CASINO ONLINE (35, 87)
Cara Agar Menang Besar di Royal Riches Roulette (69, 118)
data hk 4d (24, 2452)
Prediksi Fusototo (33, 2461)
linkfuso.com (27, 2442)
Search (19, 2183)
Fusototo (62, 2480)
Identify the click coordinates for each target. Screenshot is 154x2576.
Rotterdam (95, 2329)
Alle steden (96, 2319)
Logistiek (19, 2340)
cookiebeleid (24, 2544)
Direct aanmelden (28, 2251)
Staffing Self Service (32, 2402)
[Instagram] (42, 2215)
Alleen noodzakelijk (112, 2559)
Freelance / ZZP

━━━━━━━━

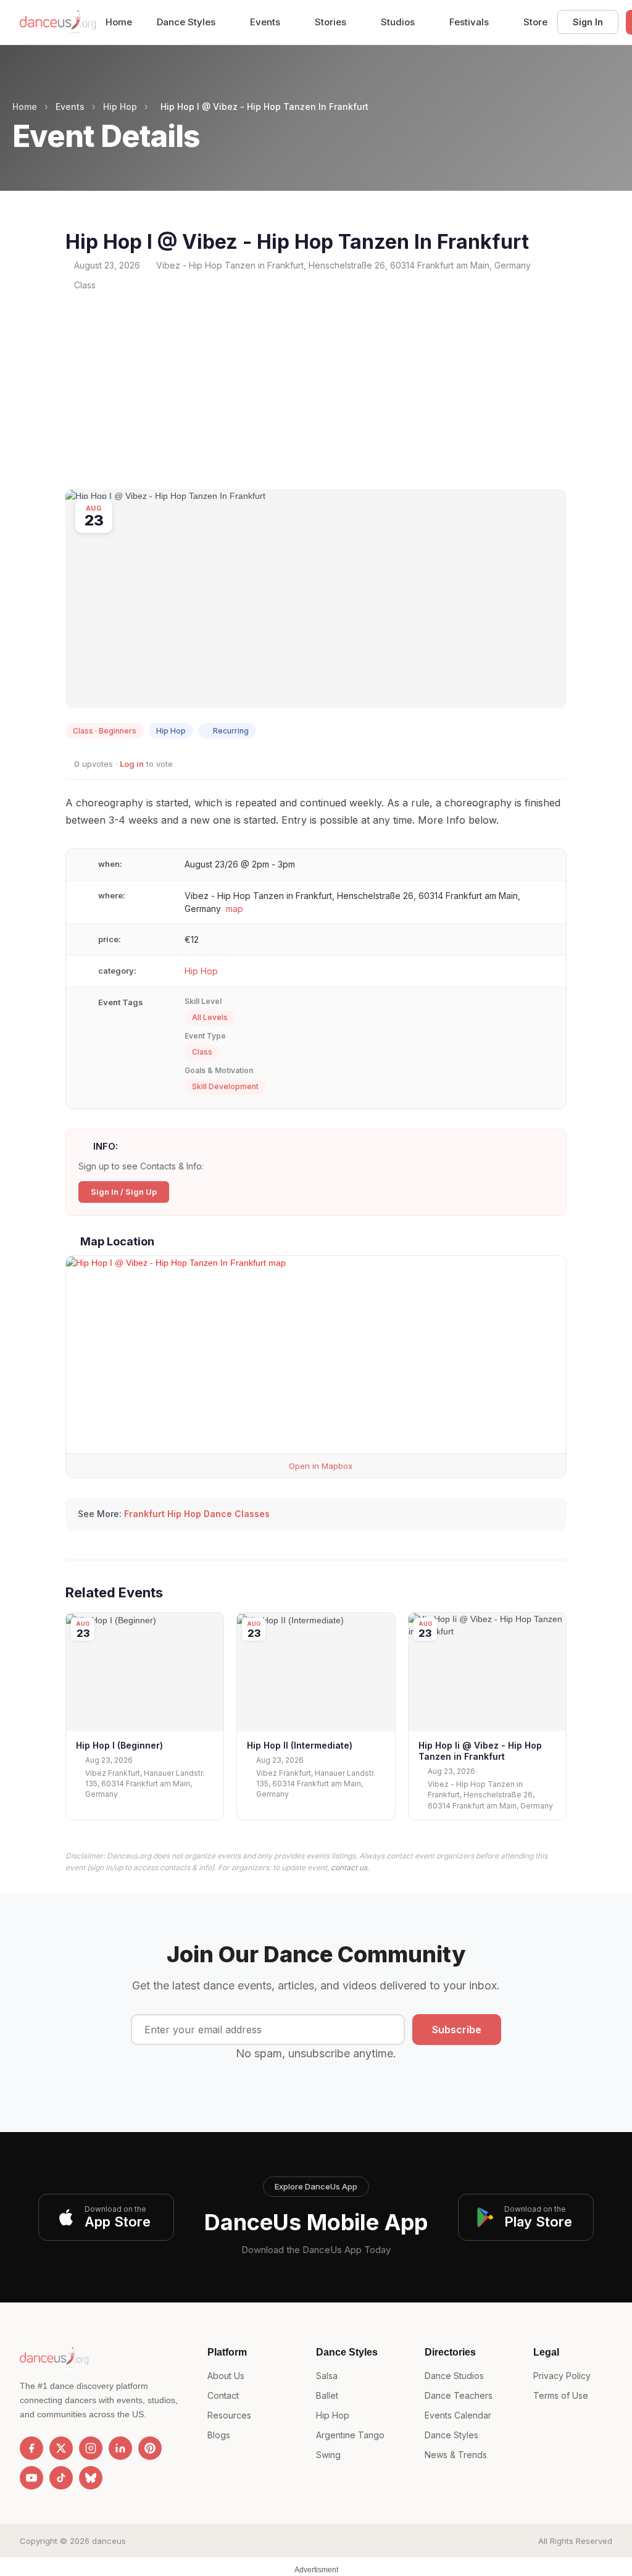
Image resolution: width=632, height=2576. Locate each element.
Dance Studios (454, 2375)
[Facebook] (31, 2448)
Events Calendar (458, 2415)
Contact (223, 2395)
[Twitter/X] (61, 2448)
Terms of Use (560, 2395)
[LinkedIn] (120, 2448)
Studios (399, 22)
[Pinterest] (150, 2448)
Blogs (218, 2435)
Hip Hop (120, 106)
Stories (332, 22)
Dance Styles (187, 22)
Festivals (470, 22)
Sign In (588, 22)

━━━━━━━━

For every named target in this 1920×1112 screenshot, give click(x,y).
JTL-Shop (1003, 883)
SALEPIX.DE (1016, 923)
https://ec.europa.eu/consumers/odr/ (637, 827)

━━━━━━━━

=== PROMPT ===
After locating the line with "Staffing Self Service (32, 2402)" in the material above, return it and each line after it exactly, ending at the line with "Freelance / ZZP".

=== TASK SOLUTION ===
Staffing Self Service (32, 2402)
[Instagram] (42, 2215)
Alleen noodzakelijk (112, 2559)
Freelance / ZZP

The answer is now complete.